Hydrogen Europe has prepared a position paper titled “Delivering REPowerEU through a robust European hydrogen industry” in response to the European Commission’s Fit for 55 policies and targets and the newly reaffirmed ambitions of the REPowerEU communication (click here to read it).

One of the primary foundations of REPowerEU is the Hydrogen Accelerator, which outlines a strategy to double the previous EU renewable hydrogen target to 20 million tons of annual domestic production and 20 million tons of annual imports.

To achieve these objectives, the EU must greatly expand its production capacity for novel equipment such as electrolyzers. Infrastructure must also be rapidly created and modified to enable the transportation, distribution, and storage of hydrogen, both produced domestically and imported from nations with abundant renewable energy resources.
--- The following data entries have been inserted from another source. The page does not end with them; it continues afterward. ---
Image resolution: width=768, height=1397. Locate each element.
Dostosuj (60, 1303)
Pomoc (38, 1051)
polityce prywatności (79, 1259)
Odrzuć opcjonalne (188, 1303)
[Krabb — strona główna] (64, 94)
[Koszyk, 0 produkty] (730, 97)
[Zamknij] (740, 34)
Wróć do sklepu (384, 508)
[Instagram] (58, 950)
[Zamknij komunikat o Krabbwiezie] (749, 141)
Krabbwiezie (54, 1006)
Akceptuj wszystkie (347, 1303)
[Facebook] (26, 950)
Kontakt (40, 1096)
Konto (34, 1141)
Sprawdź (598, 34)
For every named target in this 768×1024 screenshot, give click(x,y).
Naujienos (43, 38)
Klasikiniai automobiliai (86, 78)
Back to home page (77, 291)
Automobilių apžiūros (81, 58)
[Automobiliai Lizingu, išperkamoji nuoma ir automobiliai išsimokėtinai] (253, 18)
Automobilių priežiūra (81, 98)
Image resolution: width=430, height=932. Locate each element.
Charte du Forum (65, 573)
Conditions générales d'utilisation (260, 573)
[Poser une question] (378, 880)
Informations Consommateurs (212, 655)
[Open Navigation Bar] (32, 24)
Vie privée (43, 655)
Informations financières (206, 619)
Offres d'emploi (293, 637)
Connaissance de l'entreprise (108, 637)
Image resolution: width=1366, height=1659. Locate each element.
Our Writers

New investments in gas import terminals and pipelines should be hydrogen-ready and future-proof.

A summary of our key recommendations:

  • Increase the renewable energy target to at least 45% by 2030.
  • Keep the ambition of the 50% RFNBOs binding target in industry by 2030.
  • Ensure the 2.6% RFNBOs target in the transport sector is maintained and consider an increase of up to 5%.
  • Introduce intermediary targets in 2027 for both targets in industry and transport and corrective measures should the target not be on truck.
  • Maintain the current ambition of the AFIR – Alternative Fuels Infrastructure Regulation proposal in Member States. 
  • Increase the 2030 sub-target for synthetic aviation fuel (e.g., e-kerosene) from the currently proposed 0.7%, in line with a 5% target before 2035.
  • Keep temporal correlation to a monthly resolution in the Delegated Act on RFNBOs.
  • Ensure a grandfathering clause on additionality for hydrogen projects commissioned before 2027 in the Delegated Act on RFNBOs.
  • Consider as additional those existing renewable energy power plants that are already out of support scheme and are approaching a decommissioning decision. 
  • Define low carbon hydrogen by 2023, with high-level principles already agreed in the Hydrogen and decarbonised gas package.
  • Consider introducing thresholds in the Industrial Emissions Directive to treat the various hydrogen production sites different depending on their sizes.